RSF says ByteDance must provide clear, detailed explanations about its spying on journalists
Three weeks after it was revealed that journalists were spied on by employees of ByteDance, the Chinese company that owns and operates the social media app TikTok, Reporters Without Borders (RSF) is still not satisfied with the company’s response. RSF calls on ByteDance to provide a clear and detailed public explanation of this extremely troubling behaviour.
ByteDance has yet to offer anything but the briefest account of the cases of surveillance of journalists by some of its employees, which were revealed at the end of December by the UK’s Financial Times newspaper and the US business magazine Forbes.

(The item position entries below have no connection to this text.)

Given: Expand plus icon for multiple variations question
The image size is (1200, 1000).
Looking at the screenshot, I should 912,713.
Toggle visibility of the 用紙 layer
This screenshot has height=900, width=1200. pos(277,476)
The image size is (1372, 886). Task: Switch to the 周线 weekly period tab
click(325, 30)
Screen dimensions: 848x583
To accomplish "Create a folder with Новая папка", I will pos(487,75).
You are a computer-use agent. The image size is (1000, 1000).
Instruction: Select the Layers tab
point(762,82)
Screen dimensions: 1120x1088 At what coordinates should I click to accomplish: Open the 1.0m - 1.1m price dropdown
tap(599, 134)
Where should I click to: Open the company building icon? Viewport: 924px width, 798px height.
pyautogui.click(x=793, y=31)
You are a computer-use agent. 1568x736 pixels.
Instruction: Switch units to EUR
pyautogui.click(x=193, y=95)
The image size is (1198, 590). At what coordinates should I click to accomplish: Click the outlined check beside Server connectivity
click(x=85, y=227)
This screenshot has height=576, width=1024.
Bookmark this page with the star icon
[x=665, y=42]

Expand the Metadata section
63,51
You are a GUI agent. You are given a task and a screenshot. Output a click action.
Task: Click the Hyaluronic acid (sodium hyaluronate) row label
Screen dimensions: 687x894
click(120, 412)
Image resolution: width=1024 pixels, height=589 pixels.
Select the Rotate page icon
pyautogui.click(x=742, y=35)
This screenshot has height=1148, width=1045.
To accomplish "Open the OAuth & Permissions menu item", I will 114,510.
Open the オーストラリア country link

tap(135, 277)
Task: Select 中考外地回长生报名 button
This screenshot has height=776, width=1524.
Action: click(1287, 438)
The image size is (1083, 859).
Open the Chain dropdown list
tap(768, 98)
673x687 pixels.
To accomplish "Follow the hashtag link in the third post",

When contacted by RSF, TikTok said: “The misconduct of certain persons, who are no longer ByteDance employees, was a gross abuse of their authority to gain access to user data.” The company tried to be reassuring by saying it takes “data security very seriously” and that it is committed to improving its data access protocols, which have already been “considerably improved and reinforced since this incident.” But it has provided no further details and no evidence that its security has in fact been stepped up.
“Extremely serious spying on journalists has been admitted by ByteDance, which claims to have taken measures but has said nothing specific,” said Vincent Berthier, the head of RSF’s Tech Desk. “Admitting a wrong is not enough to correct it. ByteDance must tell us exactly what its internal investigation discovered about what went awry. And it must provide details about the measures taken to fix this problem for good.”
It had been expected that TikTok CEO Shou Zi Chew’s visit last week to Europe, where he was due to meet with Margrethe Vestager, the European Commission executive vice-president responsible for media and telecommunications, and Vera Jourova, the vice-president for values and transparency, would be the occasion for clearer explanations, and a firm stance from European commissioners who are committed to data protection.
But this did not happen. There was no big announcement and nothing was done to regain the trust of journalists using the platform.
At least four journalists, including Cristina Criddle of the Financial Times and three former BuzzFeed tech reporters – Emily Baker-White, Katharine Schwab and Richard Nieva – were spied on by ByteDance employees, who tracked their locations using their IP addresses, to which they had access.